GOAL: Reproduce verbatim everything from the line that contains "You are a GUI" down to the final line, omitting the pictures from your reproduction.

RECORDS FOR THIS TASK:
━━━

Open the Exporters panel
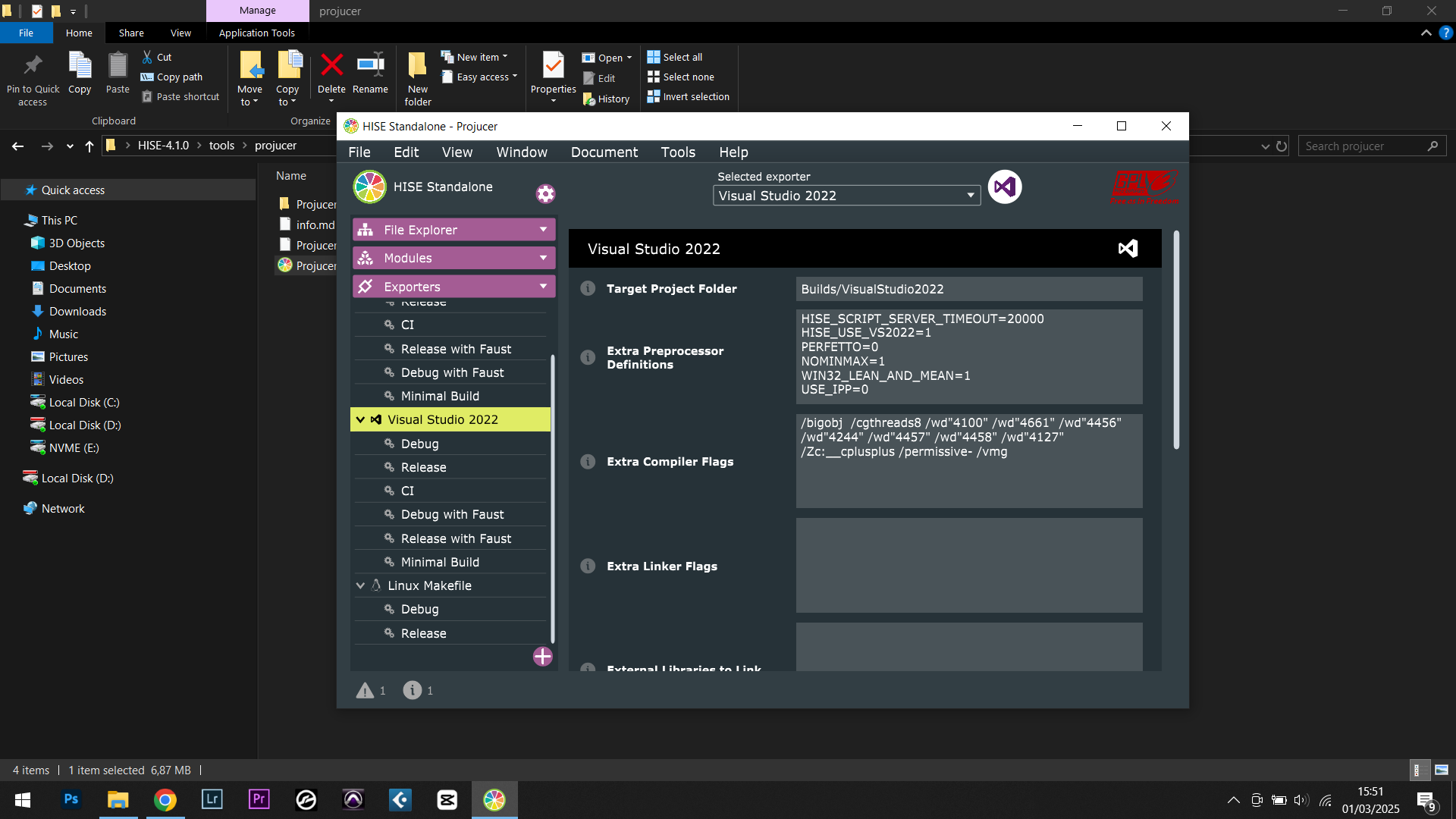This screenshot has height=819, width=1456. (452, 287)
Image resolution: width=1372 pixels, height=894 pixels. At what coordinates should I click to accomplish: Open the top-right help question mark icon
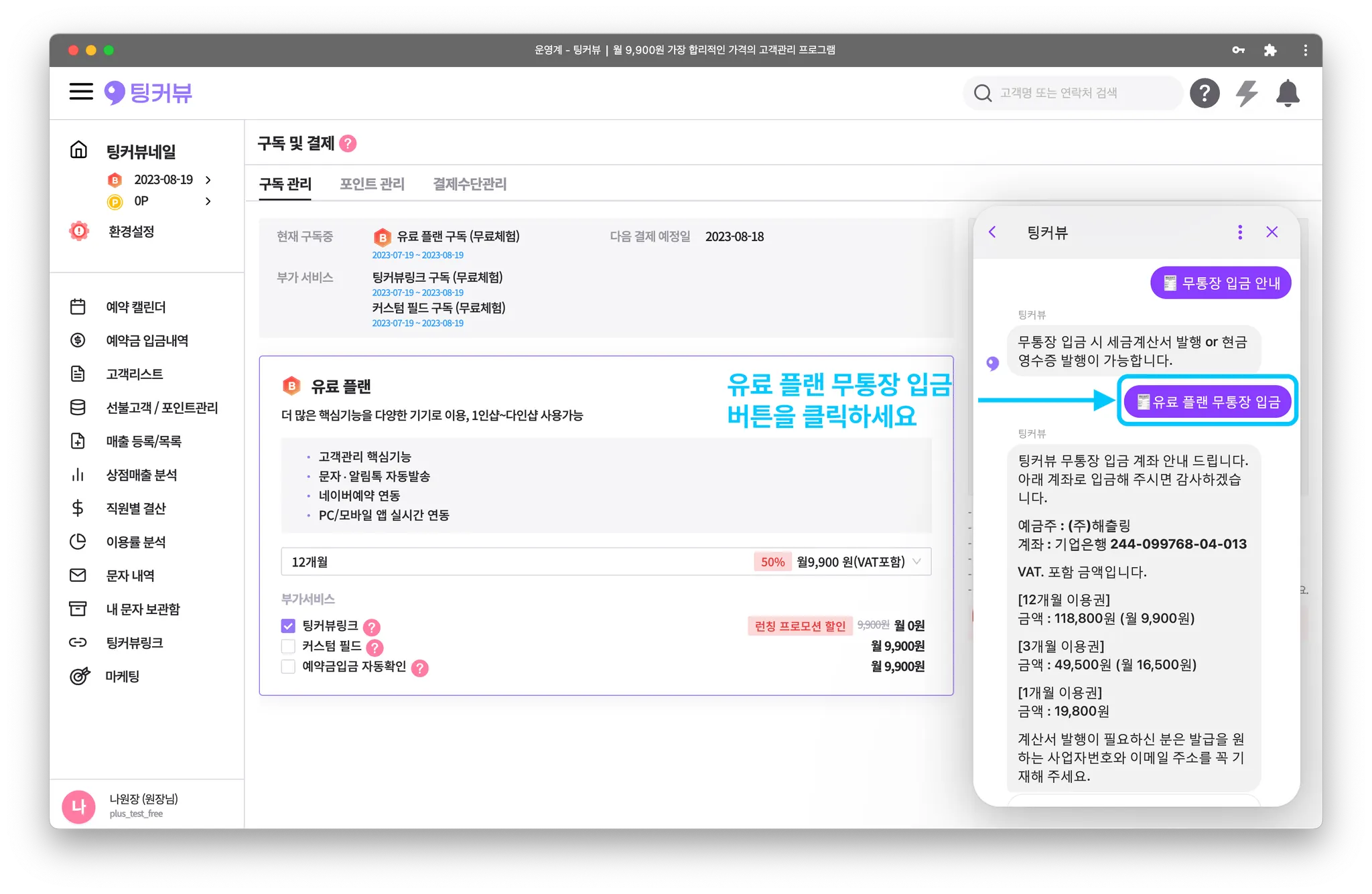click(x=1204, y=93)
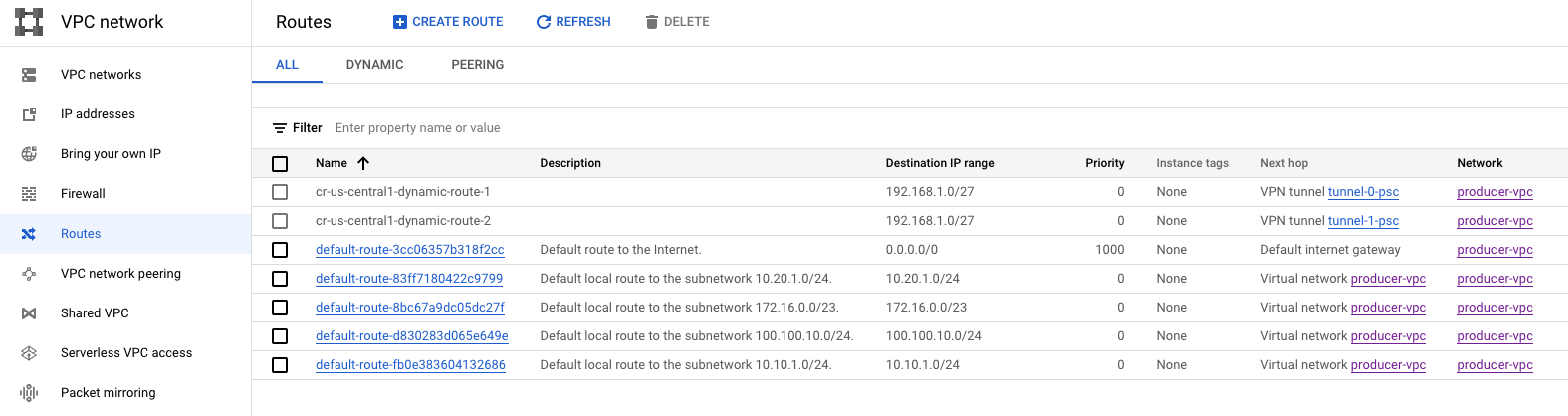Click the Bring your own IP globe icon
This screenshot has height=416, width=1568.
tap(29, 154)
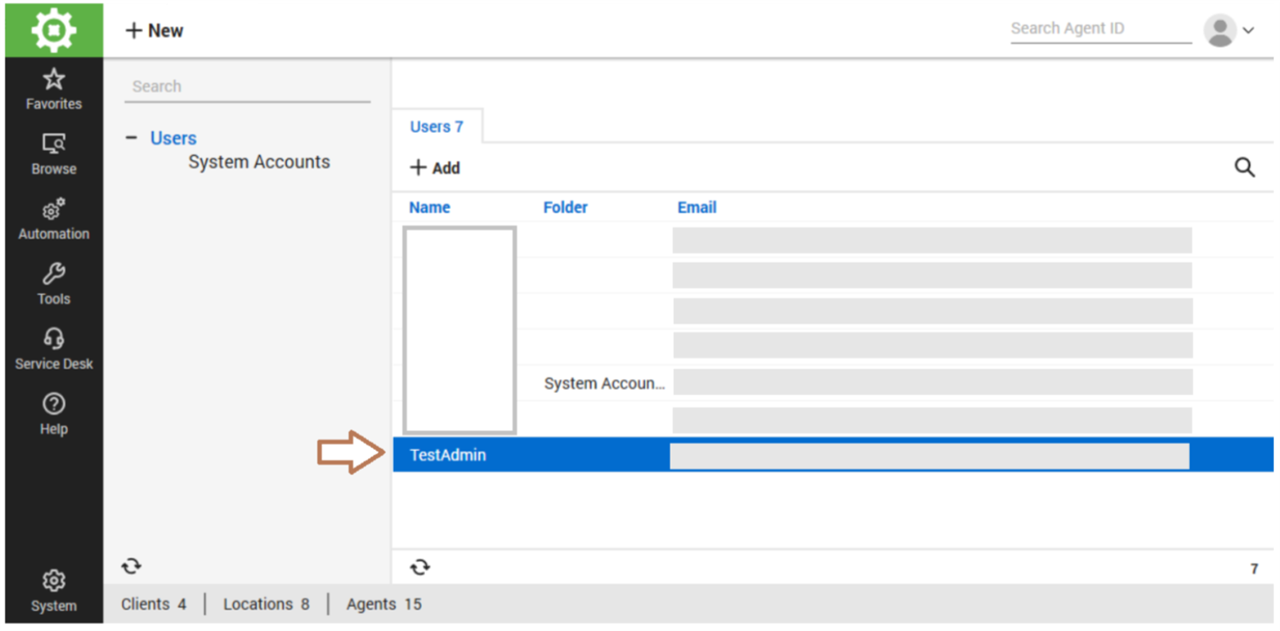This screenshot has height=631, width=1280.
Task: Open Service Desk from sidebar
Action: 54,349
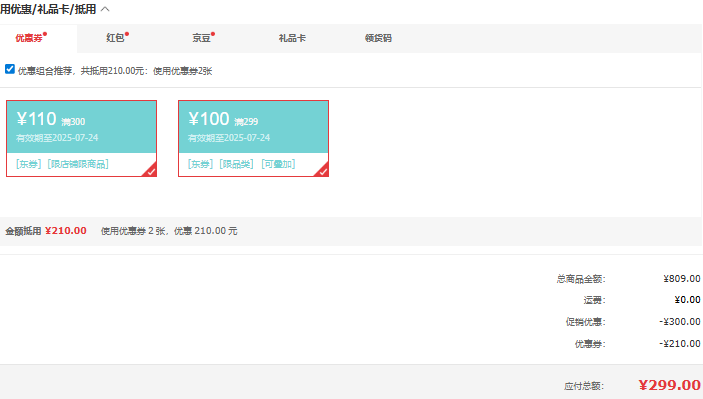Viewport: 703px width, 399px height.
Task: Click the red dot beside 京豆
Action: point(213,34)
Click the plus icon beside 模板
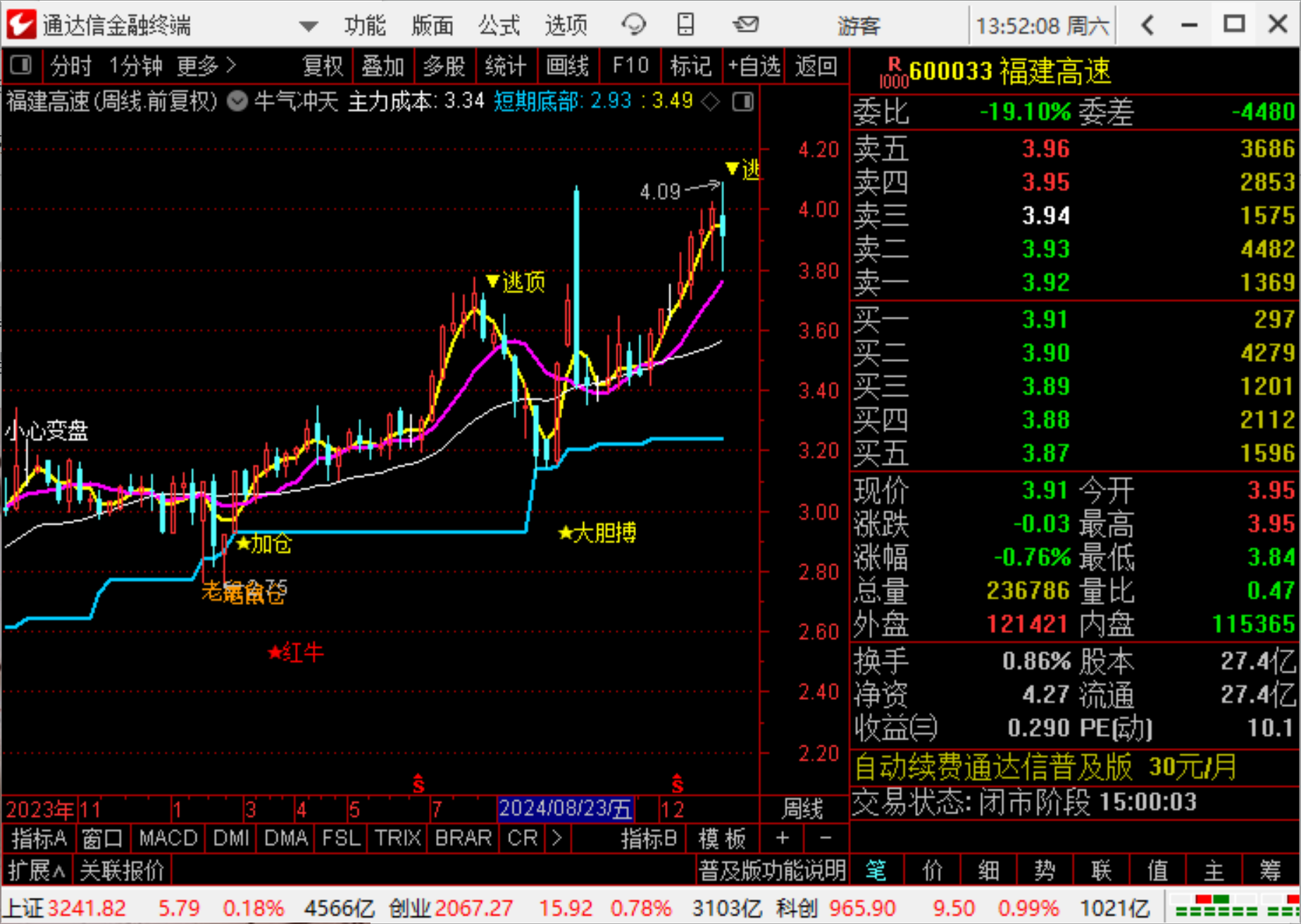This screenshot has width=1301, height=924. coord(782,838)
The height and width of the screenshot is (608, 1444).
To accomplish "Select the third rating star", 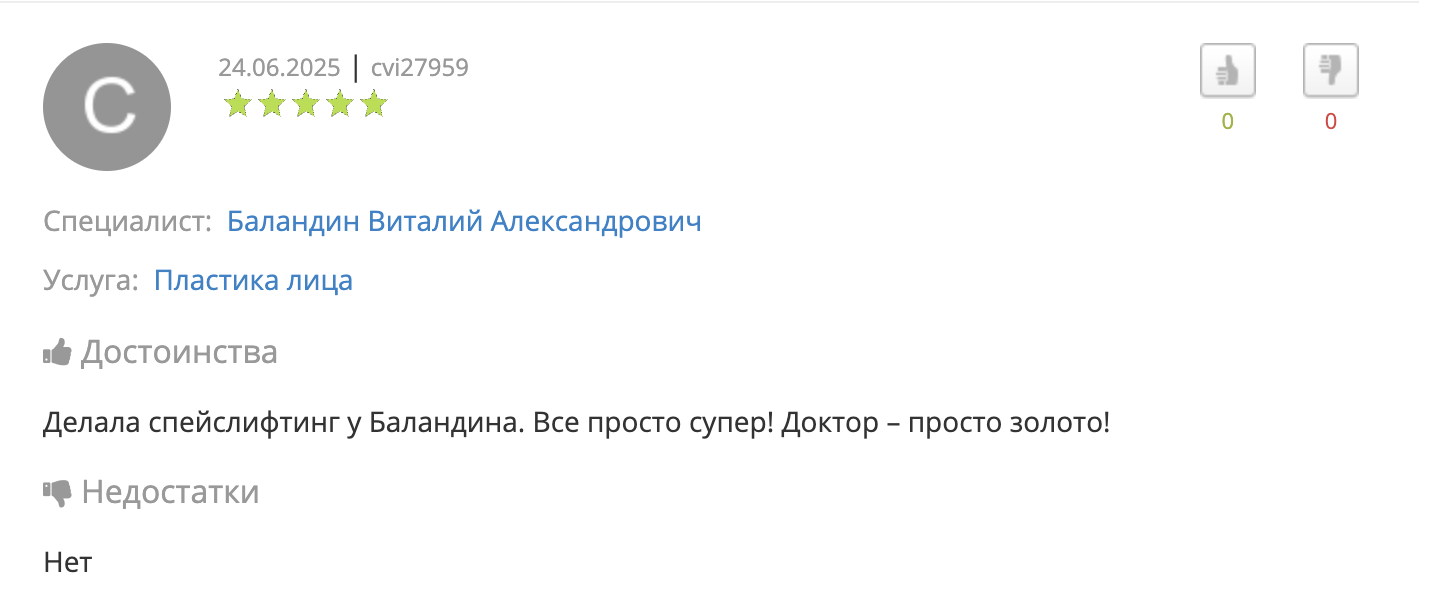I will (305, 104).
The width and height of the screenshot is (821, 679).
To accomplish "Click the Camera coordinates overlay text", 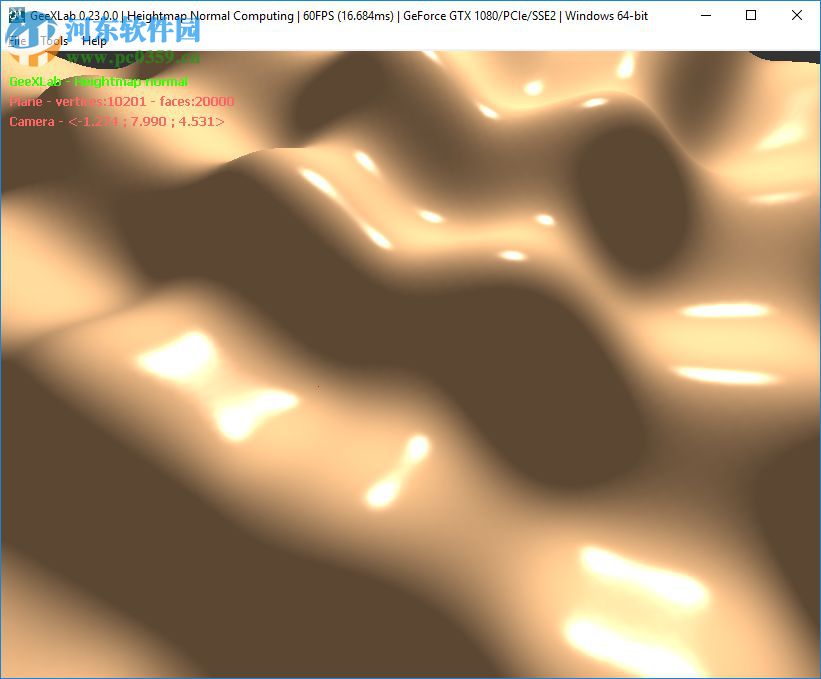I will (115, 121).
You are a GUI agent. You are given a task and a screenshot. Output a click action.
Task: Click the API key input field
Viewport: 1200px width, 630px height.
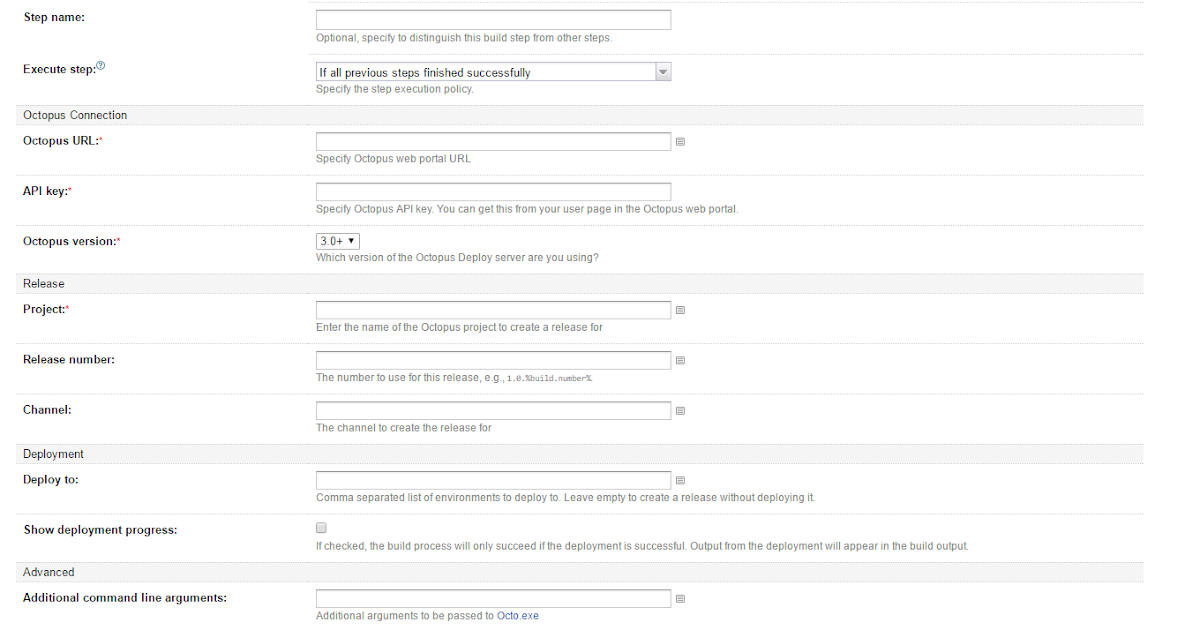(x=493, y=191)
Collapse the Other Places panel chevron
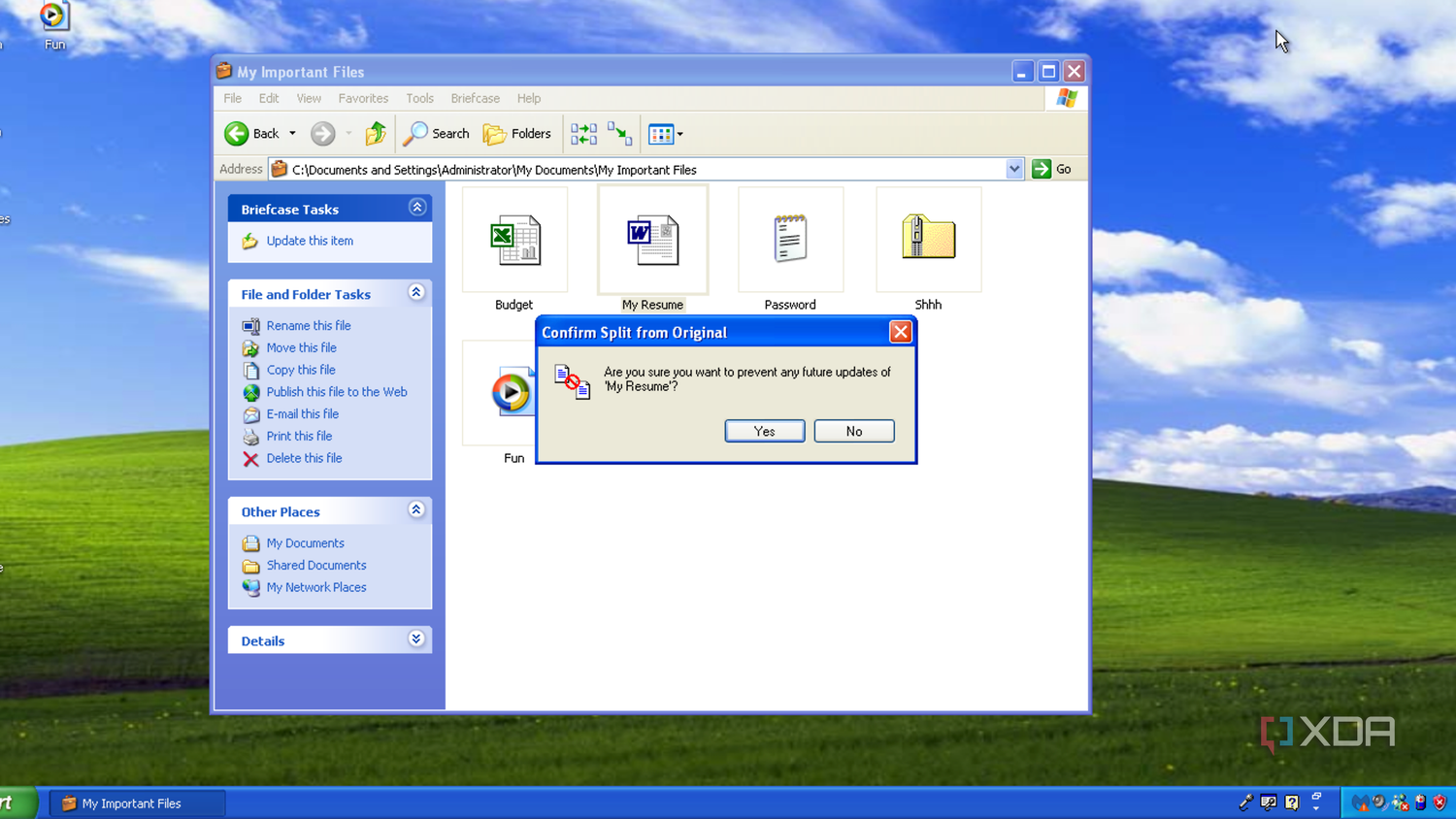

━━━

RESPONSE:
You are a GUI agent. You are given a task and a screenshot. Output a click action.
Task: Click the API key input field
Viewport: 1200px width, 630px height.
(x=493, y=191)
Collapse the Other Places panel chevron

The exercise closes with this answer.